After managing a national economic crisis in 2018, Turkey pushed forward with concentrated efforts to boost its economy ahead of the republic’s 100 years anniversary in 2023, by when Turkey aims to become one of the world’s top ten economies. The pharmaceutical industry is one of the key sectors identified in realizing this goal and, with the government and the industry’s goals aligned, drug makers have been incentivized to increase their exports quotas and branch out into the biotech space.
Valued at approximately 40.7 billion lira (US$6 billion), the Turkish pharmaceuticals industry represents around 0.5% of the global pharmaceutical market of US$1.2 trillion, having grown steadily in the past decade. Besides increasing its output, the industry has also committed to more R&D projects and manufacturing higher-value drugs. In 2018, Turkey was recognized as part of the international PIC(s) alliance of pharmaceutical jurisdictions, taking a seat on the global scene while simultaneously rolling out its localization policy.
In early 2020, Turkey is facing one of its greatest challenges to date due to the COVID-19 outbreak. Global supply disruption, capital flight, and what is said to be the greatest global economic crisis since the Great Depression, all threaten the industry. In particular, biotech players will be less able to avail the crisis because of their reliance on external funding. However, Turkey’s drug producers have repeatedly proven resilient despite unfavorable conditions. Local and international manufacturers operating in the country are already taking an active role in the fight against the virus.
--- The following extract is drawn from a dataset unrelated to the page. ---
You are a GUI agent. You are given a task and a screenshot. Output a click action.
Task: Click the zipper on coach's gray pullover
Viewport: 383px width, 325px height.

GBR conducted much of the research for this publication prior to the COVID-19 outbreak and we have tried to update the report with new perspectives caused by the pandemic wherever possible. What is already clear, however, is that Turkey’s pharma industry will play a more important role than ever before in the years to come. Labs and production lines remain staffed as Turkey’s pharma companies endeavor to provide the country’s hospitals with the drugs and supplies that they need during this crisis period. The fact that, so far, they have been so successful in doing so is itself a testament to the strength that the industry has already achieved.